AVAILABLE DATA —
** Begin **
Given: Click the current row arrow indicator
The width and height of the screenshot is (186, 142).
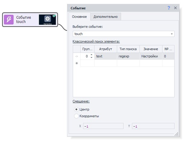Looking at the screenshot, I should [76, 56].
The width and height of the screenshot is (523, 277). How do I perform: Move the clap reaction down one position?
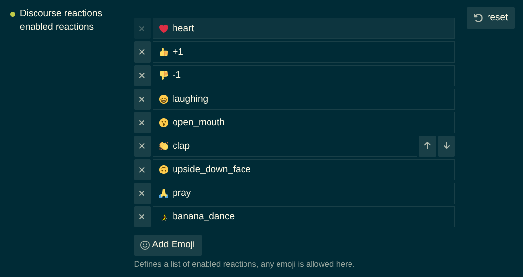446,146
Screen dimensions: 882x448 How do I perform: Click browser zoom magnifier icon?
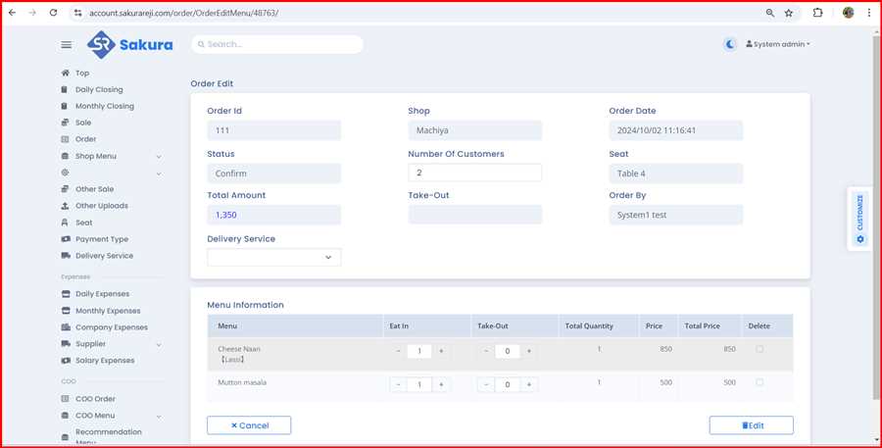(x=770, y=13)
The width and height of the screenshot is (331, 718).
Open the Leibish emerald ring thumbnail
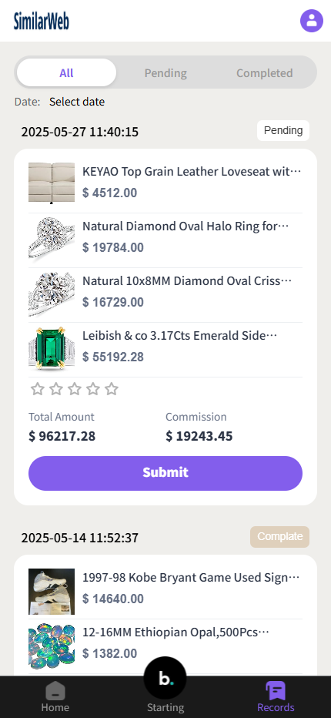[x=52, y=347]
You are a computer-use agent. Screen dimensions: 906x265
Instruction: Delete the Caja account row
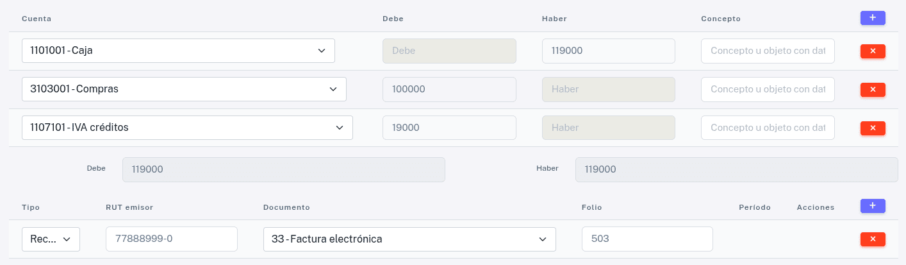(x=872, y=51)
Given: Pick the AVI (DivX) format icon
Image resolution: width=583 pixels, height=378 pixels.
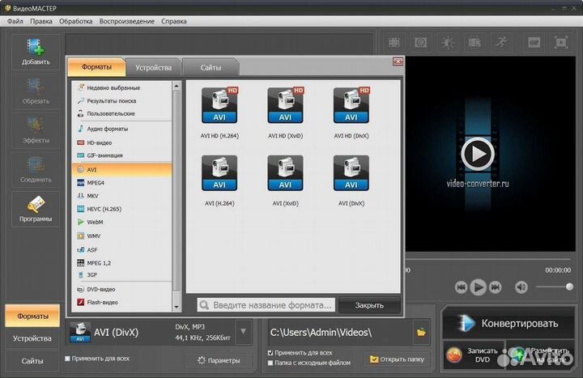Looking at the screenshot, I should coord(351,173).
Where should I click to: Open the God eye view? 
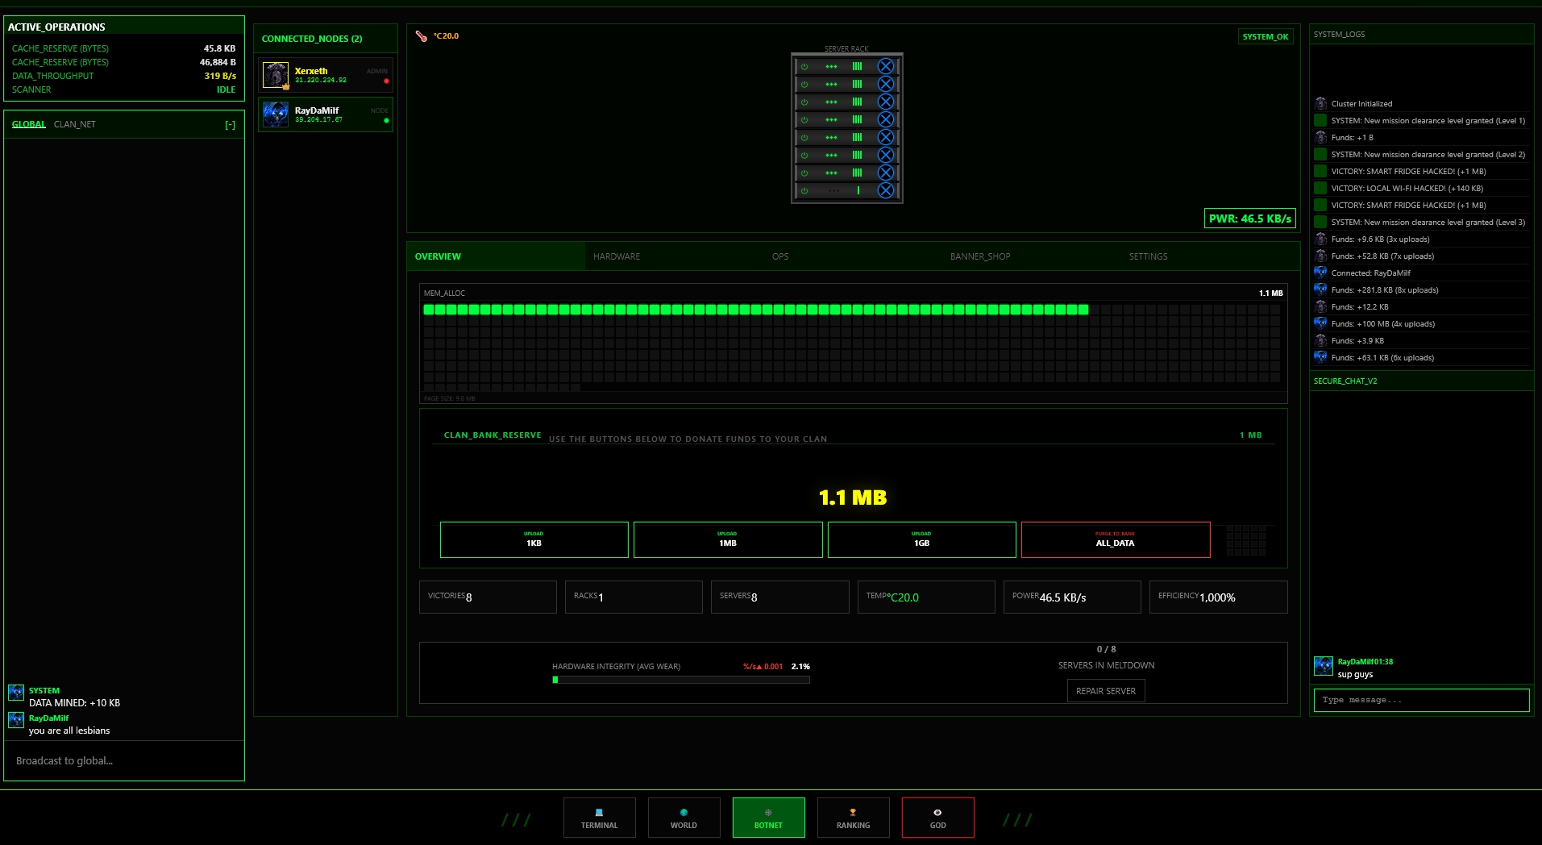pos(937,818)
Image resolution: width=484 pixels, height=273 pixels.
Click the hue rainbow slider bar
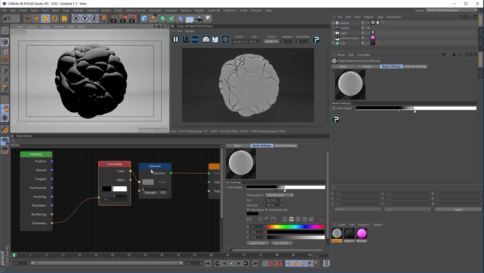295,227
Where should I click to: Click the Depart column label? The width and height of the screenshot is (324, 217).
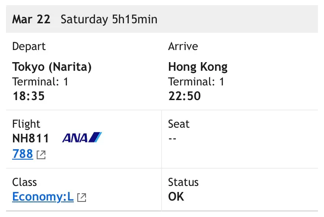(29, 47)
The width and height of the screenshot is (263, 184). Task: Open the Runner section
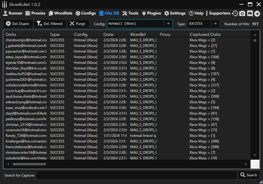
** End **
** Begin **
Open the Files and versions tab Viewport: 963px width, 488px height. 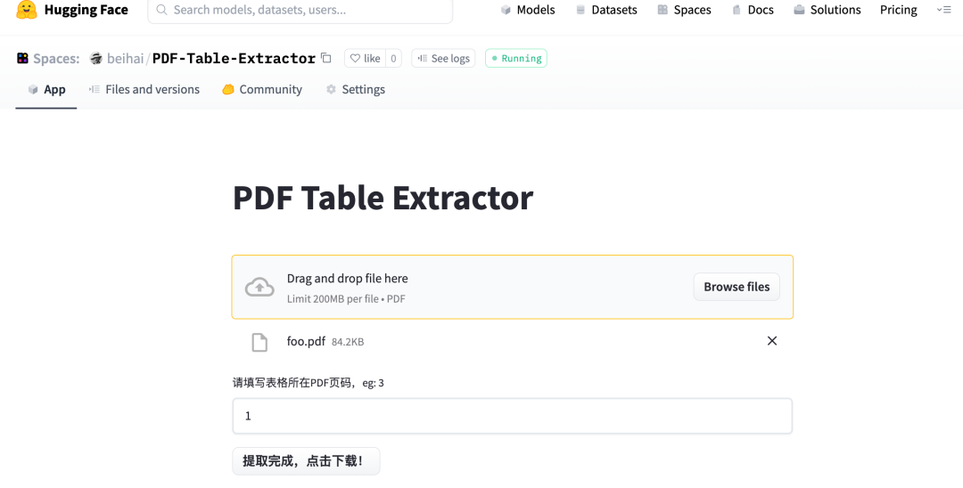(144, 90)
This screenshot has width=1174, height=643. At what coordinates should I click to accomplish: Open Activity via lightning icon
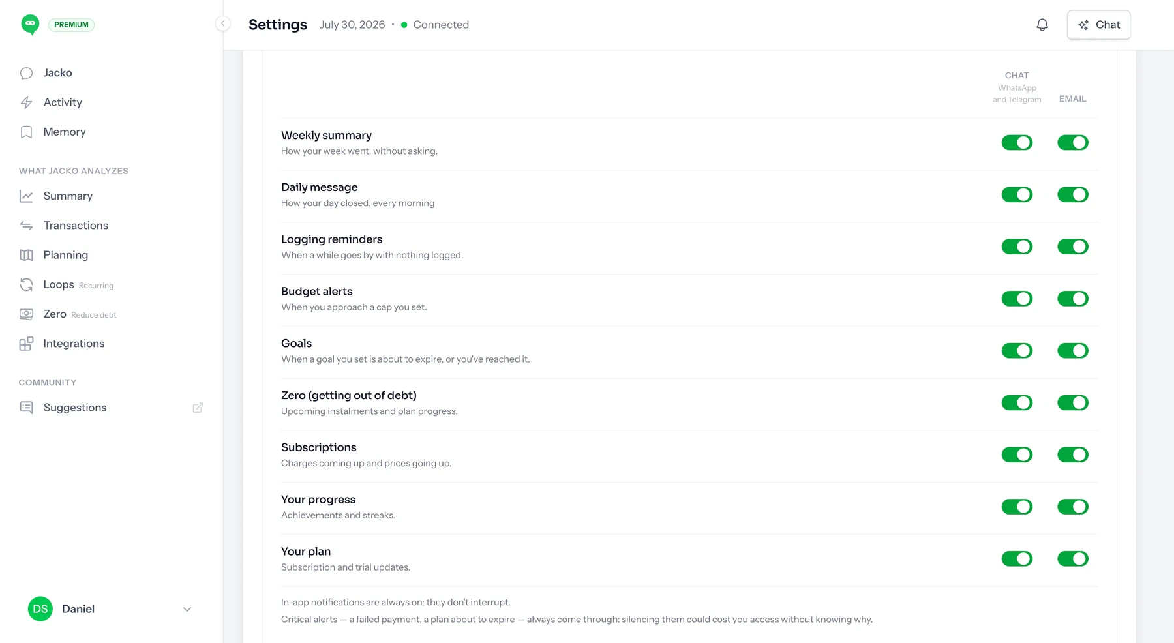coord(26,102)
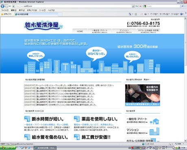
** End **
** Begin **
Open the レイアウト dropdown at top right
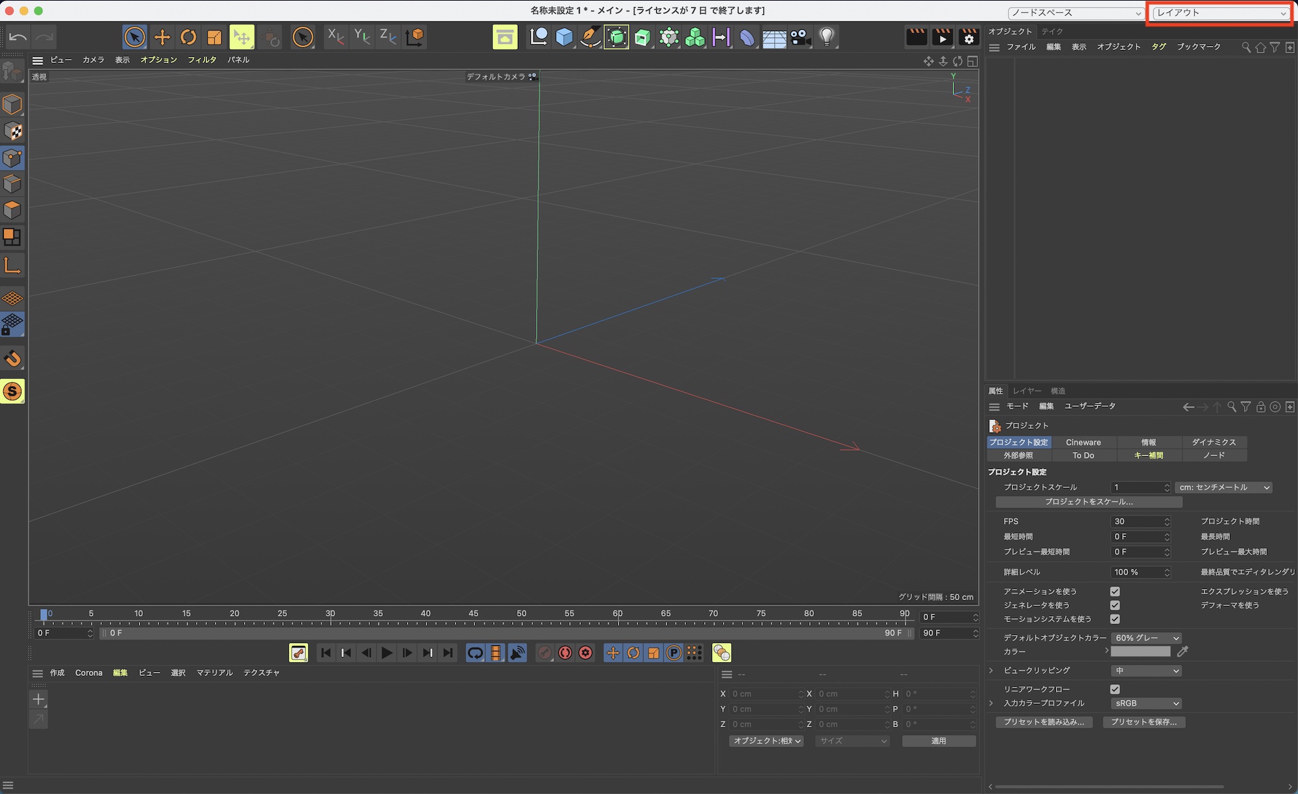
** End **
DESCRIPTION OF THE TASK —
Copy the records exactly, starting at the line that contains "The width and height of the screenshot is (523, 277)." and ending at the line that contains "(x=770, y=13)". Leave the pictures out of your answer.

CORRECT ANSWER —
The width and height of the screenshot is (523, 277). How do I perform: Move the clap reaction down one position?
446,146
Screen dimensions: 882x448 How do I perform: Click browser zoom magnifier icon?
(x=770, y=13)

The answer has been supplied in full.